Task instructions: Report every line below that holds the word "computer".

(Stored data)
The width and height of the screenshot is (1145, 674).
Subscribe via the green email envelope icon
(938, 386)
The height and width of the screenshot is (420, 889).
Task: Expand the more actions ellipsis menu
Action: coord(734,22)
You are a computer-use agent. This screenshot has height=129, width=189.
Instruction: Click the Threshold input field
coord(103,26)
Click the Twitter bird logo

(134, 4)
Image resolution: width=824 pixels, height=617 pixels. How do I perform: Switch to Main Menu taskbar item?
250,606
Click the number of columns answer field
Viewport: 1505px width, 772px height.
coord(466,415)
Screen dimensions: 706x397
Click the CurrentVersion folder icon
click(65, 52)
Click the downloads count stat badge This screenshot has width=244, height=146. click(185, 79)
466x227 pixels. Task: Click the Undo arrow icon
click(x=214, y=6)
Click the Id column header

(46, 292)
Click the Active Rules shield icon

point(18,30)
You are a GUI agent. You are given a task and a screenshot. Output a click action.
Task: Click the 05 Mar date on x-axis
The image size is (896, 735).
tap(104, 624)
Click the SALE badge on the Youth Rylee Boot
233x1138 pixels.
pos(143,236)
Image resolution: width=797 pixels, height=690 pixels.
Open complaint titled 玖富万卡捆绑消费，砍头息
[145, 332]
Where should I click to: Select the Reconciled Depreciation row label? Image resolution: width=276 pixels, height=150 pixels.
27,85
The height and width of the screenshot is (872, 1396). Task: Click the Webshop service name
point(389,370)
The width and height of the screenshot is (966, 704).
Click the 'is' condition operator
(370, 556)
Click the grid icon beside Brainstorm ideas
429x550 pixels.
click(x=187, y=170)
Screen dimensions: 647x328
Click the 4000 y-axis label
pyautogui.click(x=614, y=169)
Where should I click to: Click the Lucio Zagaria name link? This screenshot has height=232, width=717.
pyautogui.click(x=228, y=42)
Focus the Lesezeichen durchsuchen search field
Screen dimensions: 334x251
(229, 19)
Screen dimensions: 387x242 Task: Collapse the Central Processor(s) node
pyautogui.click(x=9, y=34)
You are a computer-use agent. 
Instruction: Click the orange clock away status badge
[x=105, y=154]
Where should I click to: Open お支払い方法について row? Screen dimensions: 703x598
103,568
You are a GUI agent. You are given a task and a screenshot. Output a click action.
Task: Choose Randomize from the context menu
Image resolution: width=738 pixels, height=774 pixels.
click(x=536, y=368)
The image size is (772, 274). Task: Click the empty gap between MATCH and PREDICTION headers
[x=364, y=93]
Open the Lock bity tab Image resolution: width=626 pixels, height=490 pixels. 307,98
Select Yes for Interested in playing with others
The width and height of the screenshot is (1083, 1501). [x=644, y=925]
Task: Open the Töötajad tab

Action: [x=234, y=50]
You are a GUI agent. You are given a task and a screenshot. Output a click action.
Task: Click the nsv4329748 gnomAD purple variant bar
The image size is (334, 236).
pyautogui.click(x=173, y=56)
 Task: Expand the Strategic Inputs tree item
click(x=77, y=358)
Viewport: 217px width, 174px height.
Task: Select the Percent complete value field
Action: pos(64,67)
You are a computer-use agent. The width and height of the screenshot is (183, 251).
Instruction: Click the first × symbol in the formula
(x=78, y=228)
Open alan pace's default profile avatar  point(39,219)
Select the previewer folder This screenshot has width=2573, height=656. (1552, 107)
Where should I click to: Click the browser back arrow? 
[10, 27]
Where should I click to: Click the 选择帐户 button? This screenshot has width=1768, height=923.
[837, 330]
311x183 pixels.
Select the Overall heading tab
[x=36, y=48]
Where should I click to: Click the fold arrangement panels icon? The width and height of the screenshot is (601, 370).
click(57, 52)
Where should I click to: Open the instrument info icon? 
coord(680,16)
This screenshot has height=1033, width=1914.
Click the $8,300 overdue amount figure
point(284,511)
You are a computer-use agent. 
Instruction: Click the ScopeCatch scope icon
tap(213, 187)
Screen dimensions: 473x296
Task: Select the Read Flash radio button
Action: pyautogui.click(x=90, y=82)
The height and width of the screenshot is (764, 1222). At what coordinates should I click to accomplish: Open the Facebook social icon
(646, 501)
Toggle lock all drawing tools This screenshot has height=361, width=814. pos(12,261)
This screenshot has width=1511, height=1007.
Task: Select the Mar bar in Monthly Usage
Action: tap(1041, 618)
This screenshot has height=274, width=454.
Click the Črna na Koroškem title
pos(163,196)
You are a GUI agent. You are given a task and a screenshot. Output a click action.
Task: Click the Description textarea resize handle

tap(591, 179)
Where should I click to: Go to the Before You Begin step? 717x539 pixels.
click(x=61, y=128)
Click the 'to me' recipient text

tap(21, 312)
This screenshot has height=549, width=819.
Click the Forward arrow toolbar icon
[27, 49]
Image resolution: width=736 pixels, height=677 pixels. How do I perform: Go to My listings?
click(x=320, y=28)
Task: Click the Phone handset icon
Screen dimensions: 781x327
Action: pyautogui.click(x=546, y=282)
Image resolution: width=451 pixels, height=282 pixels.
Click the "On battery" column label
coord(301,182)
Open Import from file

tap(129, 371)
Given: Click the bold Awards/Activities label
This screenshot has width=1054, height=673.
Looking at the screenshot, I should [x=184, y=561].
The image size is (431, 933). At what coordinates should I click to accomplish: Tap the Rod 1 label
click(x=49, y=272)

Your response:
You are a computer-use agent. This screenshot has height=129, width=189.
You are a computer-use agent. 
You are a computer-use agent. The width and height of the screenshot is (183, 251).
You are a computer-use agent. 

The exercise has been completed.